### Exercise prompt
Only some lines are wanted. Transcribe, exactly, the lines below from the line with "Andere nice shops (27, 1984)" up to and including the line with "Terugroepacties (24, 1875)".

### Material shown
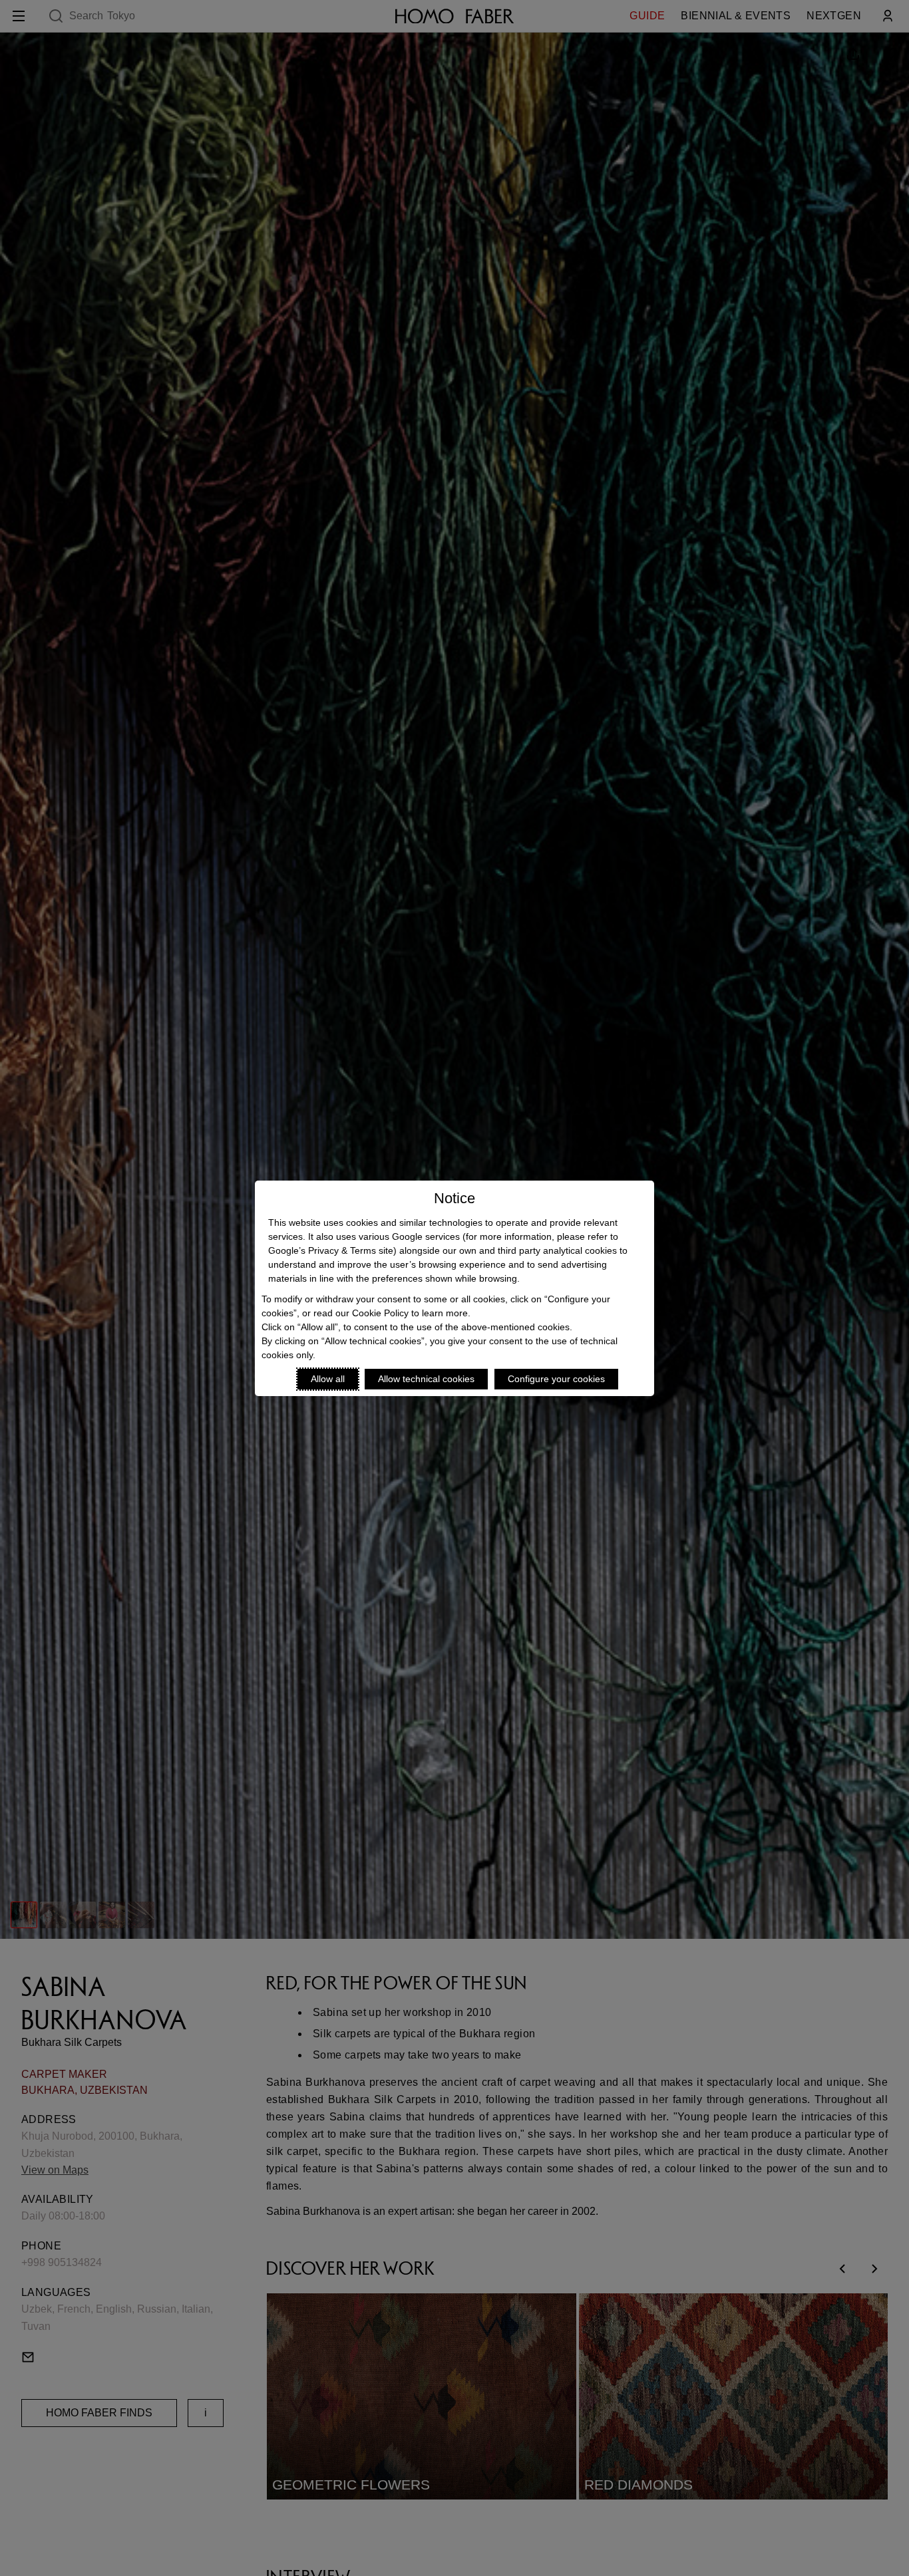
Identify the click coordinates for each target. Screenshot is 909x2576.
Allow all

---

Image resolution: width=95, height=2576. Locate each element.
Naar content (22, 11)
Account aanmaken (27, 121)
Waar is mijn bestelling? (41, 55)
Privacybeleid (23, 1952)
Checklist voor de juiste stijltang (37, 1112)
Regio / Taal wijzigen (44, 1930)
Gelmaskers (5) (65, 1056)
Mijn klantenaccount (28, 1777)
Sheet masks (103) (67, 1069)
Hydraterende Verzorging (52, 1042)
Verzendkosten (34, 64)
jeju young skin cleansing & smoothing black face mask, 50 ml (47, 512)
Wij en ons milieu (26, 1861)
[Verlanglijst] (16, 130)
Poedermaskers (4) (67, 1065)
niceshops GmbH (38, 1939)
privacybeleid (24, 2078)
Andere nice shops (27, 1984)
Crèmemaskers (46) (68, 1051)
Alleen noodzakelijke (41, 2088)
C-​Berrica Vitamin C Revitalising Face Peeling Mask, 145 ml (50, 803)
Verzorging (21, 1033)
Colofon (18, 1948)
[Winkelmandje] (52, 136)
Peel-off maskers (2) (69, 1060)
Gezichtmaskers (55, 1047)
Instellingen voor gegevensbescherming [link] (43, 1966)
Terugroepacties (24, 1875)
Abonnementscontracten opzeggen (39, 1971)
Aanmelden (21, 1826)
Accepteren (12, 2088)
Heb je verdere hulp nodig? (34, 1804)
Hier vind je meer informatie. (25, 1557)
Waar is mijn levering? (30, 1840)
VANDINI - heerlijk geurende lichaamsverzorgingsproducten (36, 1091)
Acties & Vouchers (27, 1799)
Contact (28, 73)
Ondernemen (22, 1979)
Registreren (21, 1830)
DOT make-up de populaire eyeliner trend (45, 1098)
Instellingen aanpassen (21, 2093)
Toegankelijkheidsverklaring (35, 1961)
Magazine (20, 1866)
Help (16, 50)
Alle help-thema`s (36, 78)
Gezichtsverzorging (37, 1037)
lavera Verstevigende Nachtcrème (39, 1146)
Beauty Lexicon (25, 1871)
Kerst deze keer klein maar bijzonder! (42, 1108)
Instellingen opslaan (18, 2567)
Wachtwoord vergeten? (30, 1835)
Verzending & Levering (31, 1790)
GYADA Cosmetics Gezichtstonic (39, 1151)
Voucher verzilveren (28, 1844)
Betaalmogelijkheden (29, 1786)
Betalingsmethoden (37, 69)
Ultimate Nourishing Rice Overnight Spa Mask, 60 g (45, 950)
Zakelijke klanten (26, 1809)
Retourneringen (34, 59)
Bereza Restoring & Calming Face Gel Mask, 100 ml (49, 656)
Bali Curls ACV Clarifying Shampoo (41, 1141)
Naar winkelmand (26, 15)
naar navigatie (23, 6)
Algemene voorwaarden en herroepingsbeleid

### Exercise response
Andere nice shops (27, 1984)
Crèmemaskers (46) (68, 1051)
Alleen noodzakelijke (41, 2088)
C-​Berrica Vitamin C Revitalising Face Peeling Mask, 145 ml (50, 803)
Verzorging (21, 1033)
Colofon (18, 1948)
[Winkelmandje] (52, 136)
Peel-off maskers (2) (69, 1060)
Gezichtmaskers (55, 1047)
Instellingen voor gegevensbescherming [link] (43, 1966)
Terugroepacties (24, 1875)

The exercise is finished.